Fragment tekstu:
.....

Całość dopełniają hamulce Magura MT8 ze 180 mm tarczą z przodu oraz 160 mm tarczą z tyłu. Jest to solidny i lekki zestaw, pasujący do charakteru testowanej maszyny. 

 

Wrażenia z jazdy

Trzeba zacząć od tego, że na testowanym przez nas Specu fajnie się “leży” i jest to typowo wyczynowa konstrukcja. Przez to, że siodło mocno wędruje za linię pionową biegnącą przez środek suportu, otrzymujemy bardzo efektywny kąt “pedałowania” tak jak w rowerze szosowym. To dobra informacja szczególnie dla zawodników z “długą nogą”. Dodatkowo siodełko Specialized Phenom Pro ma charakterystyczne podbicie z tyłu, trzymające w ryzach biodra. Dzięki temu jest się gdzie zaprzeć, przez co jeszcze więcej energii możemy przekazać na pedały. Taka konstrukcja na długie maratony jest idealna. Mamy wygodną pozycję zmaksymalizowaną na dużą moc pedałowania. Rower ze “skręconym” Brainem zachowuje się jak sztywniak. Reakcja naciśnięcia na pedał jest błyskawiczna. Awangardowe zawieszenie działa wtedy, kiedy ma zadziałać – nie jest wygodne i nie można go utożsamiać z rekreacyjnym podróżowaniem. Jest za to szybkie, bo w końcu o to chodzi wszystkim zawodnikom.

.....

Dane wejściowe:
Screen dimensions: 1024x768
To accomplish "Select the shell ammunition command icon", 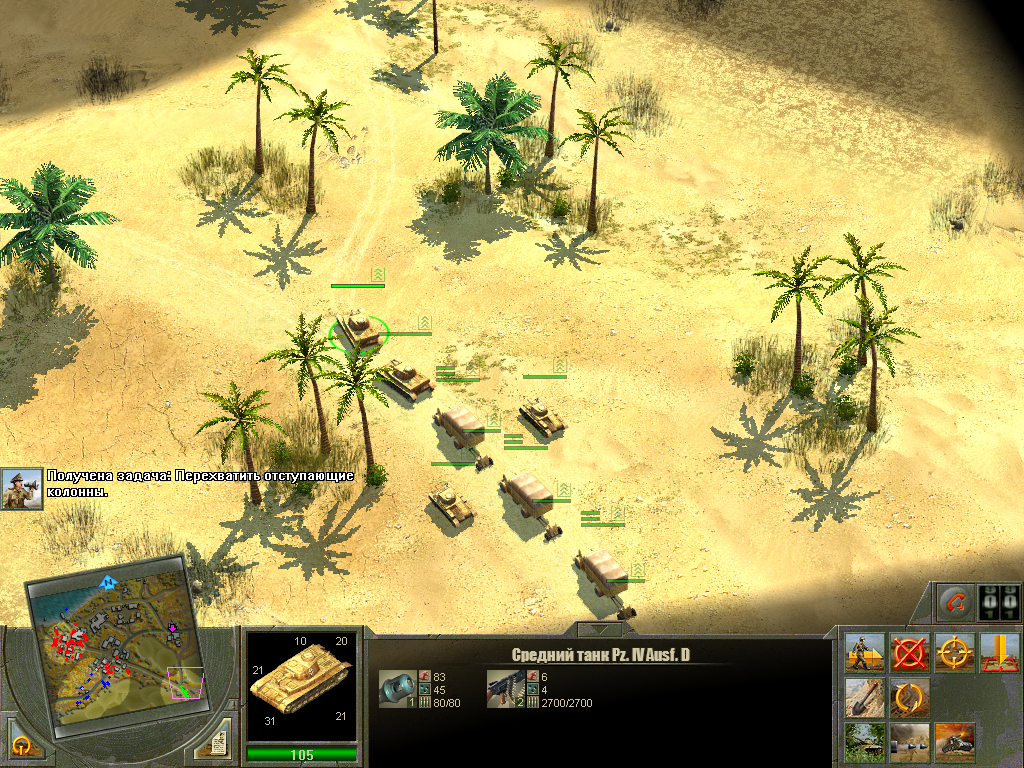I will click(909, 742).
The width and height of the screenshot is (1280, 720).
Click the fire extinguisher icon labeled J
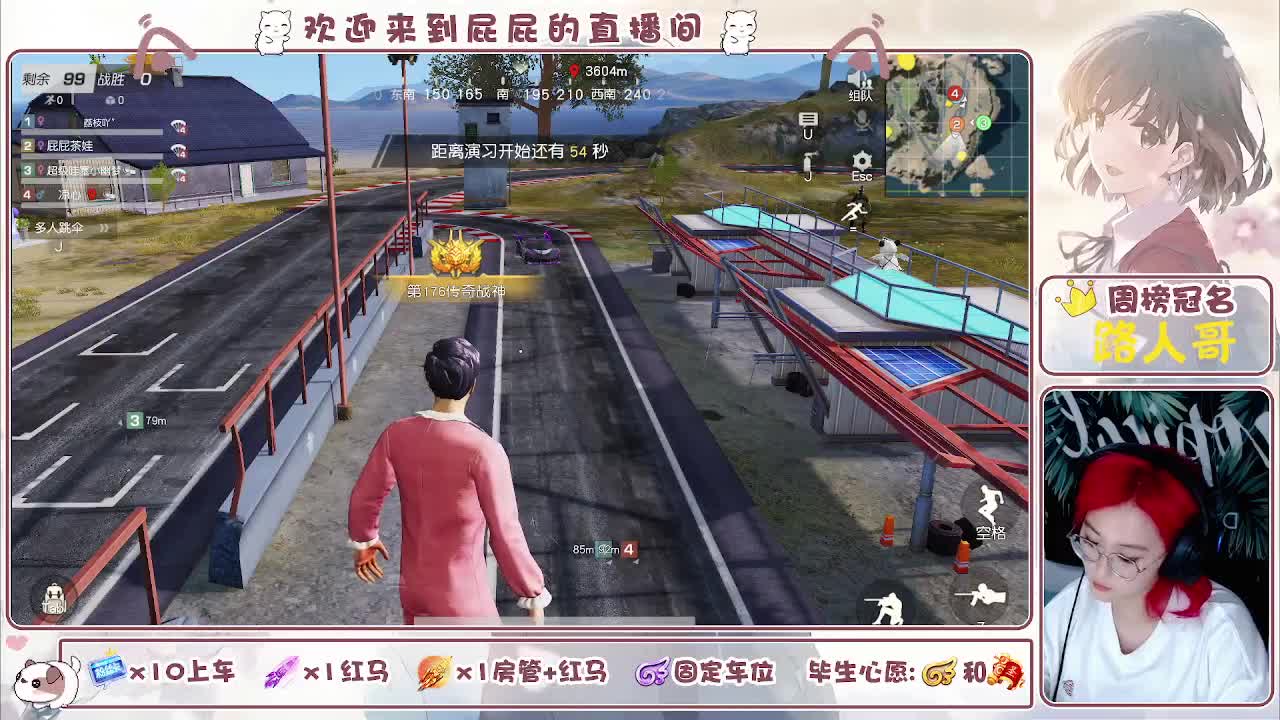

.....

Polecenie 1: Przytocz bez zmian fragment recenzji roweru, zaczynając od „Całość dopełniają hamulce” i kończąc na „charakteru testowanej maszyny.”.
Polecenie 2: Napisz dalszy ciąg recenzji roweru, zaczynając od miejsca po jej ostatnim zdaniu.
Dane to osobny materiał, niezależny od recenzji roweru.

Odpowiedź pisemna 1:
Całość dopełniają hamulce Magura MT8 ze 180 mm tarczą z przodu oraz 160 mm tarczą z tyłu. Jest to solidny i lekki zestaw, pasujący do charakteru testowanej maszyny.

Odpowiedź pisemna 2:
 

 

Koła oprócz ciekawych wartości matematycznych opisywanych powyżej, dostarczyły jeszcze ciekawszych wrażeń z jazdy. Początkowe ciśnienie w okolicach 2 barów było zbyt wysokie. Powoli zostało upuszczane do niższych wartości. Dopiero przy 1,3 – 1,5 bara koła i opony S-Works Fast Track Control zaczęły normalnie pracować. Pomimo niskiego ciśnienia opona idealnie wklejała się w podłoże. Na stromych zakrętach nie podwijała się i nie obsuwała. Tutaj mieliśmy największe obawy, ponieważ karbonowe obręcze nie mają koralika łapiącego krawędź opony. Najwidoczniej nie jest on potrzebny i bez niego, pomimo niskiego ciśnienia, opona trzyma się, jakby była przyklejona.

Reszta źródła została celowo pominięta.